I need to rearrange some content in various directories but it's a bit of a pain. In order to debug the application I'm working on (a ruby app) I need to move my gems into my gem folder one at a time (long story; nutshell: one is broken and I can't figure out which one).

So I need to do something like:

sudo mv backup/gem/foo gem/
sudo mv backup/doc/foo doc/
sudo mv backup/specification/foo.gemspec specification/

replacing "foo" each time. How can I author a simple shell script to let me do something like: gemMove("foo") and it fill in the blanks for me?

+3  A: 

put the following into a file named gemmove:

#!/bin/bash

foo=$1

if [ x$foo == x ]; then
  echo "Must have an arg"
  exit 1
fi

for d in gem doc specification ; do 
  mv backup/$d/$1 $d
done

then do

chmod a+x gemmove

and then call 'sudo gemmove foo' to move the foo gem from the backup dirs into the real ones

pjz
Thanks!
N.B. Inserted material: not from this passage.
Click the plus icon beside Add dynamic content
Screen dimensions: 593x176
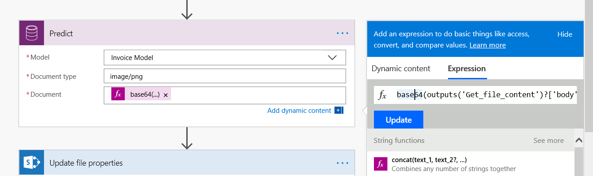click(x=339, y=111)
This worked out wonderfully.
Anutron
+1  A: 

You could simply use the bash shell arguments, like this:

#!/bin/bash
# This is move.sh
mv backup/gem/$1 gem/
mv backup/doc/$1 doc/
# ...

and then execute it as:

sudo ./move.sh foo

Be sure make the script executable, with

chmod +x move.sh
sirprize
+1  A: 

in bash, something like:

function gemMove()
{
filename=$1
   mv backup/gem/$filename gem/$filename
   mv backup/doc/$filename doc/$filename
   mv backup/specification/$filename.spec specification
}

then you can just call gemMove("foo") elsewhere in the script.